## Dataset records
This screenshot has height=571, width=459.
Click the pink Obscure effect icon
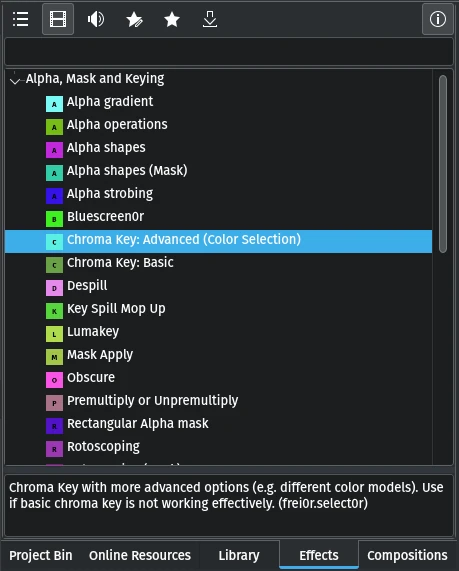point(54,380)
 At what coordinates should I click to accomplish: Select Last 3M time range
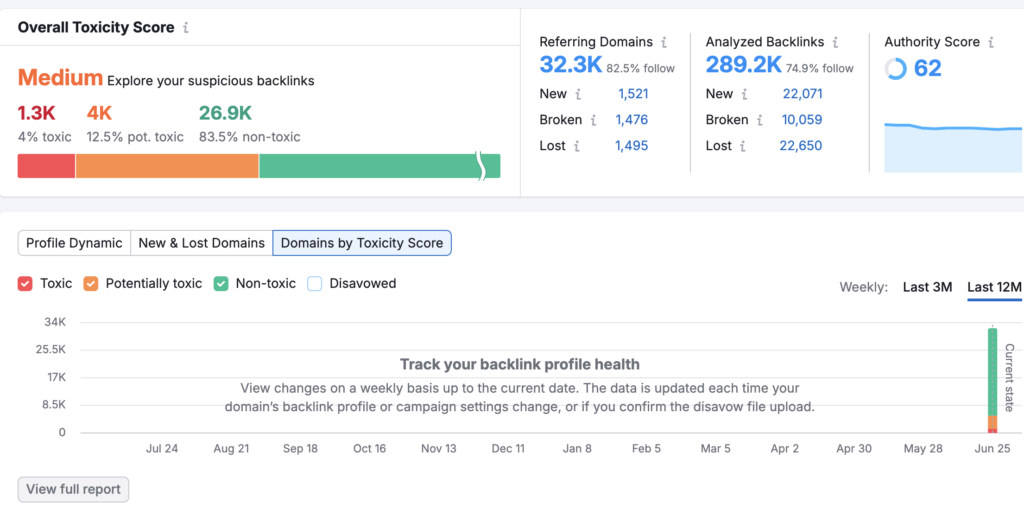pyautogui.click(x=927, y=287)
--
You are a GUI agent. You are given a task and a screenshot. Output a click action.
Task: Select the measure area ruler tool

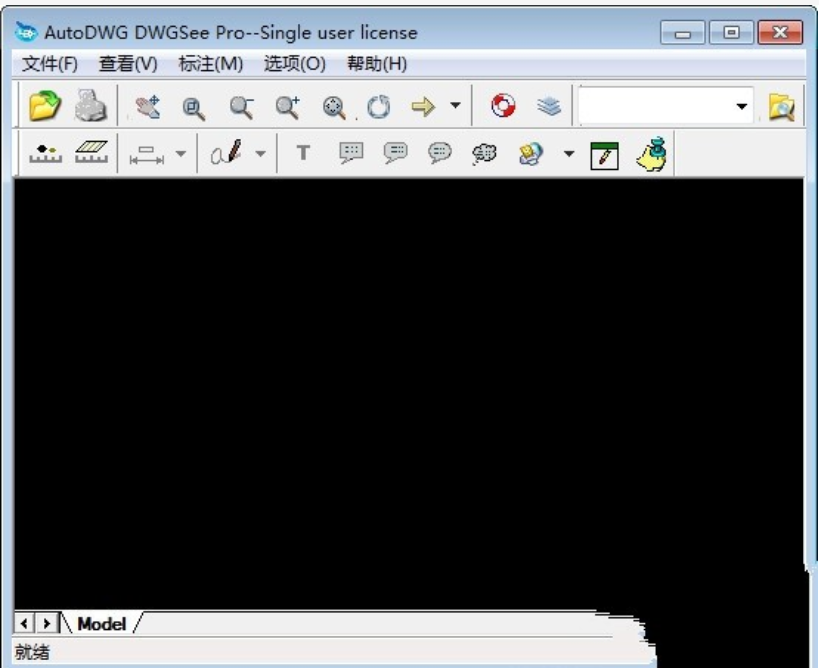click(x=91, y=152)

## Task details
Pick out all lines from the data above in which the word "screenshot" appears.

## Solution to this task
This screenshot has height=571, width=459.
You are a GUI agent. You are given a task and a screenshot. Output a click action.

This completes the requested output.